Start of Source material

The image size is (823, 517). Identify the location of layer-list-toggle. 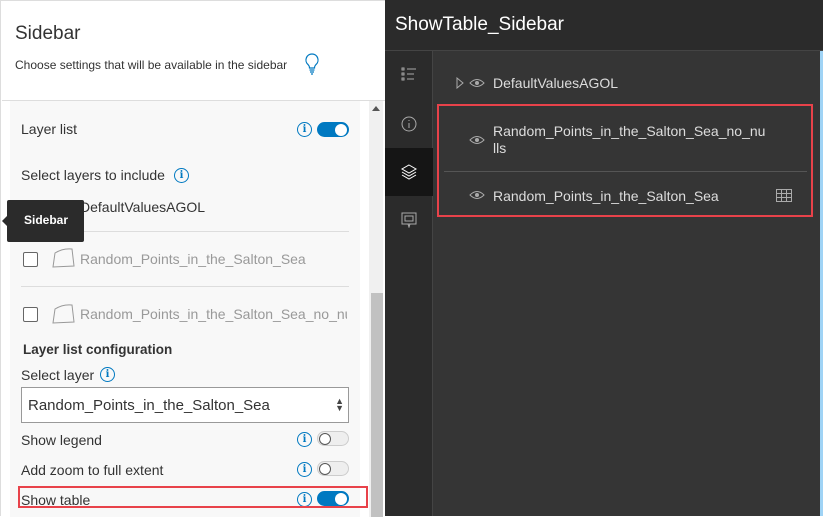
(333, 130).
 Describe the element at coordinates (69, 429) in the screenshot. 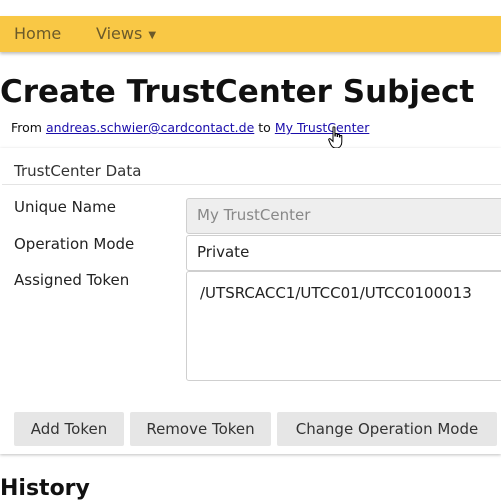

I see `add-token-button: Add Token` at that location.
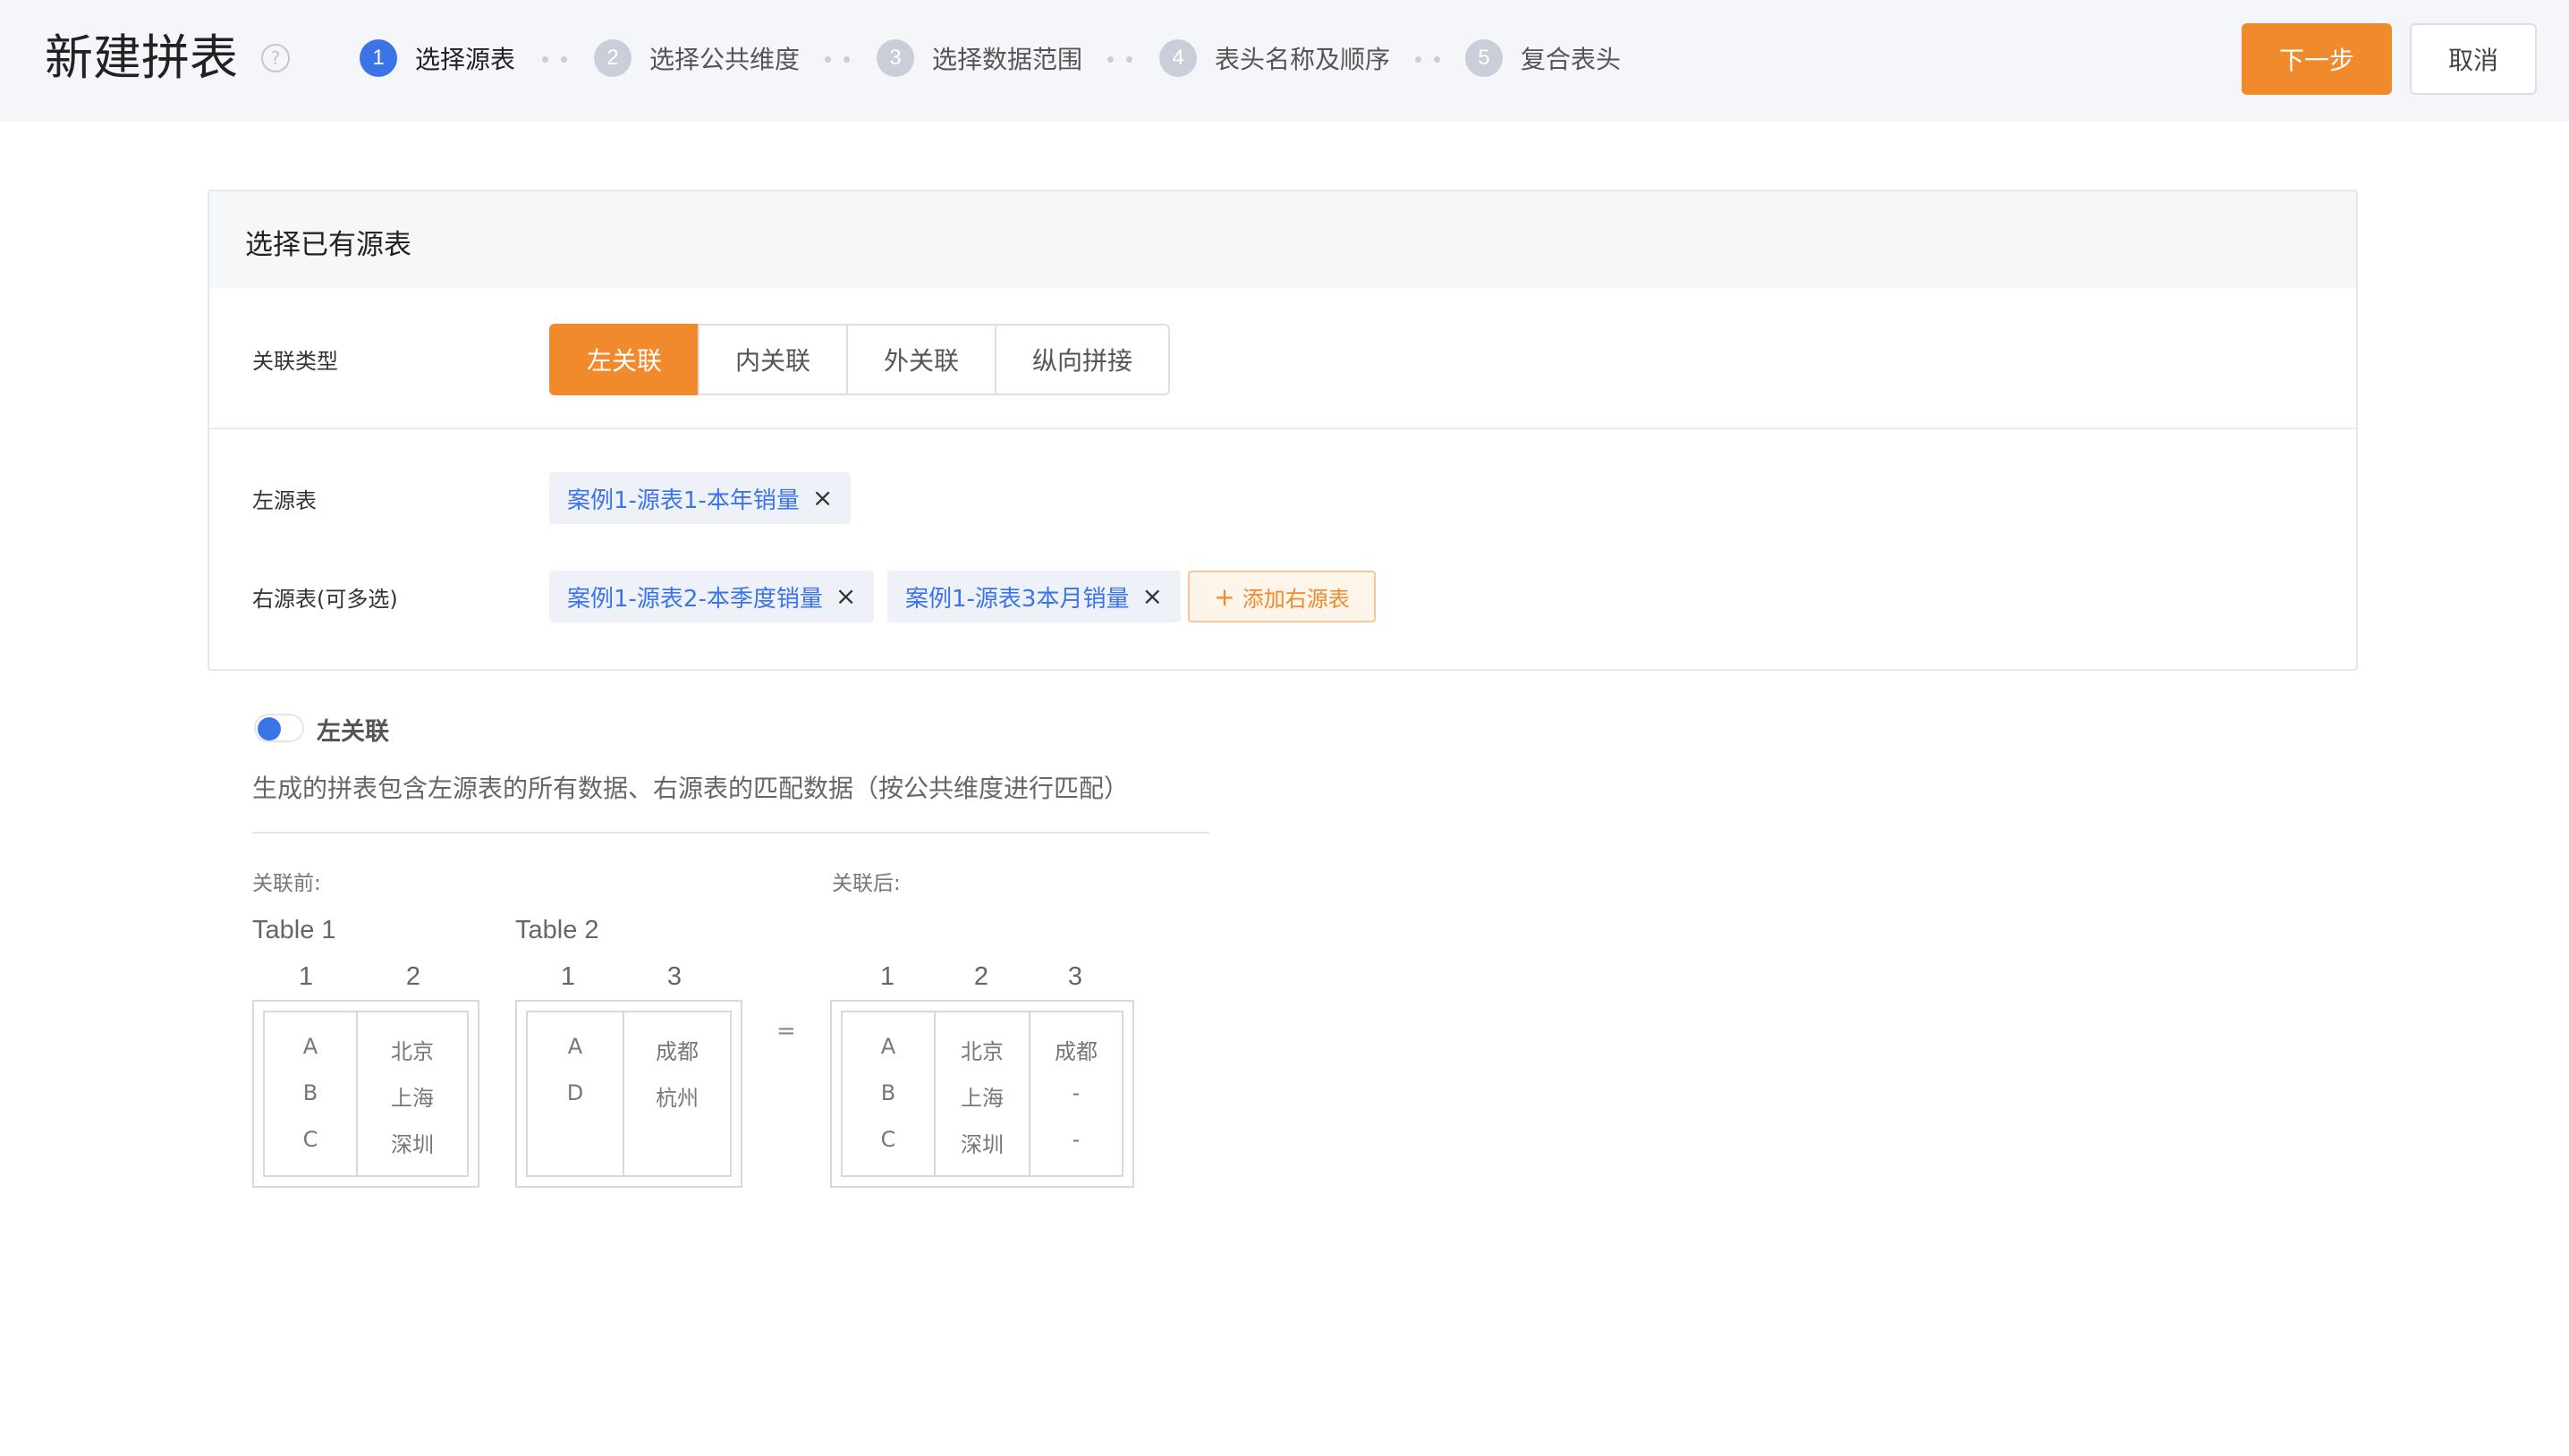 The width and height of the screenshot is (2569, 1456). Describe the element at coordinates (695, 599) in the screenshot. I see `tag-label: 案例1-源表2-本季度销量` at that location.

End of Source material
Start of Source material

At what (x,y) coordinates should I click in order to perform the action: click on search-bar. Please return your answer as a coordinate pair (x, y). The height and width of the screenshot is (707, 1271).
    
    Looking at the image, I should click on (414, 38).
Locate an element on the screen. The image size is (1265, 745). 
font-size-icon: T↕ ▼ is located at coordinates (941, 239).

End of Source material
Start of Source material

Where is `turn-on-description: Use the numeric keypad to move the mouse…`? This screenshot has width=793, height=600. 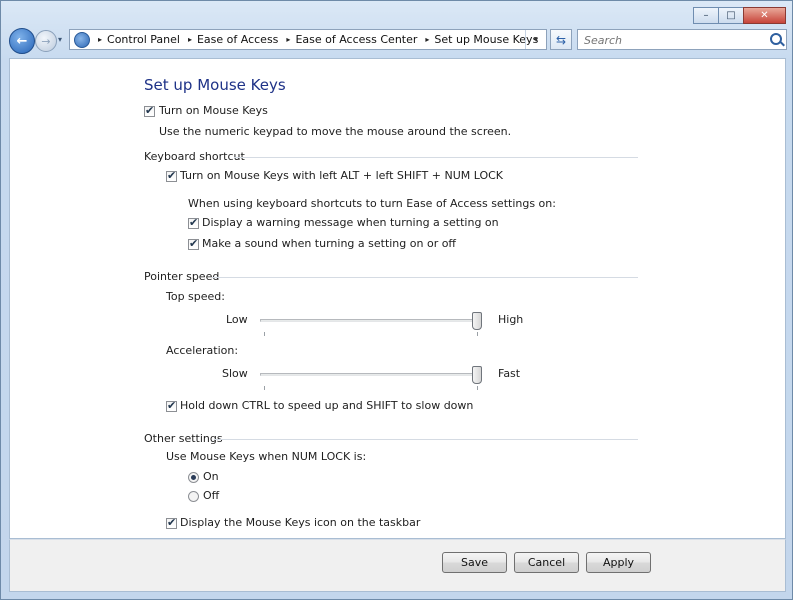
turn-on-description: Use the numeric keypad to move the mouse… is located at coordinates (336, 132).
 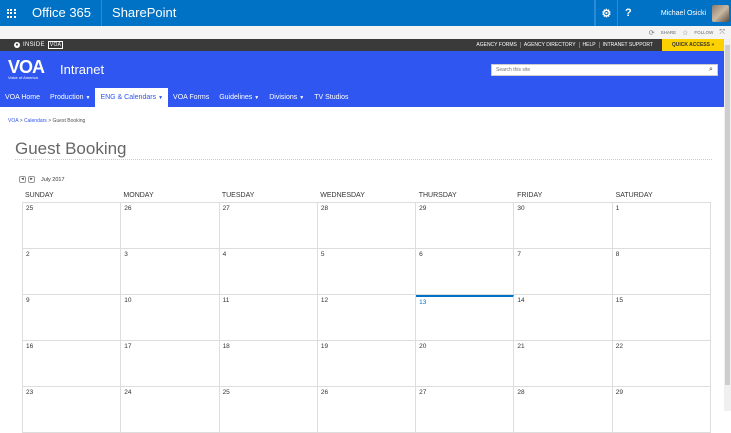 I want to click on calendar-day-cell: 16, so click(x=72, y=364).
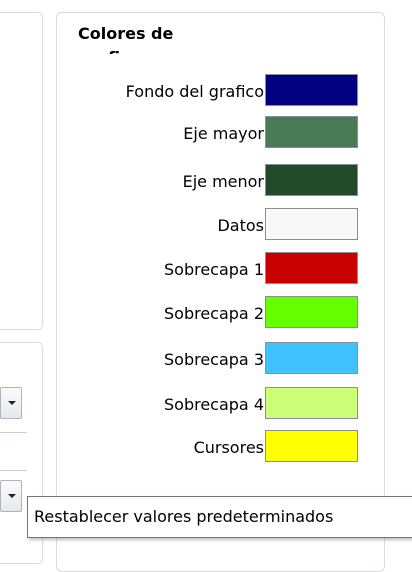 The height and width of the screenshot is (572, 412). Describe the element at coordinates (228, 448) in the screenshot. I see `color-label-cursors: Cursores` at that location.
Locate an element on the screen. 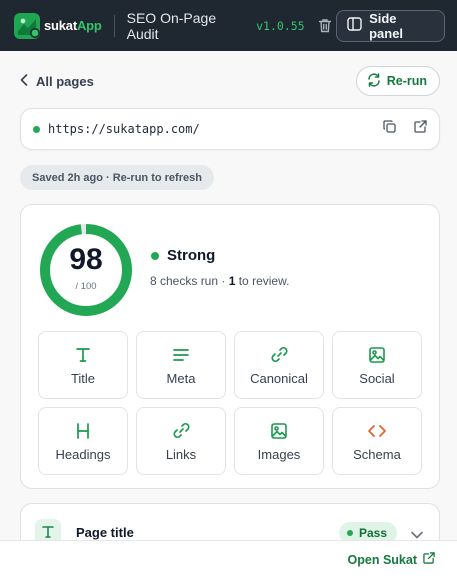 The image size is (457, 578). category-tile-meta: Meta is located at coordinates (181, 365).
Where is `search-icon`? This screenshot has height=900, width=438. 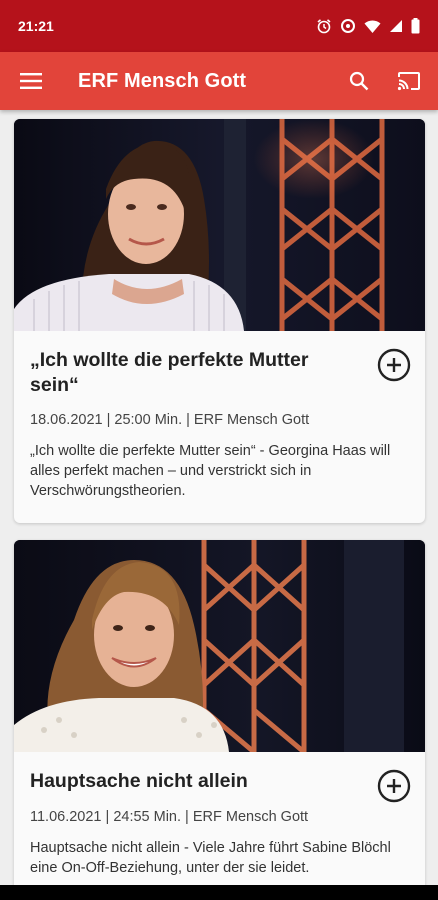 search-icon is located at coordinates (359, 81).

End of Source material

▸ **Exercise**: Could you echo the items from the line containing "The image size is (823, 517)." through the line containing "The width and", both included, and leave the pictures out?

▸ **Your response**:
The image size is (823, 517). Identify the location of layer-list-toggle. 
(333, 130).
 Describe the element at coordinates (69, 429) in the screenshot. 

I see `add-token-button: Add Token` at that location.
 The width and height of the screenshot is (2569, 1456). Describe the element at coordinates (695, 599) in the screenshot. I see `tag-label: 案例1-源表2-本季度销量` at that location.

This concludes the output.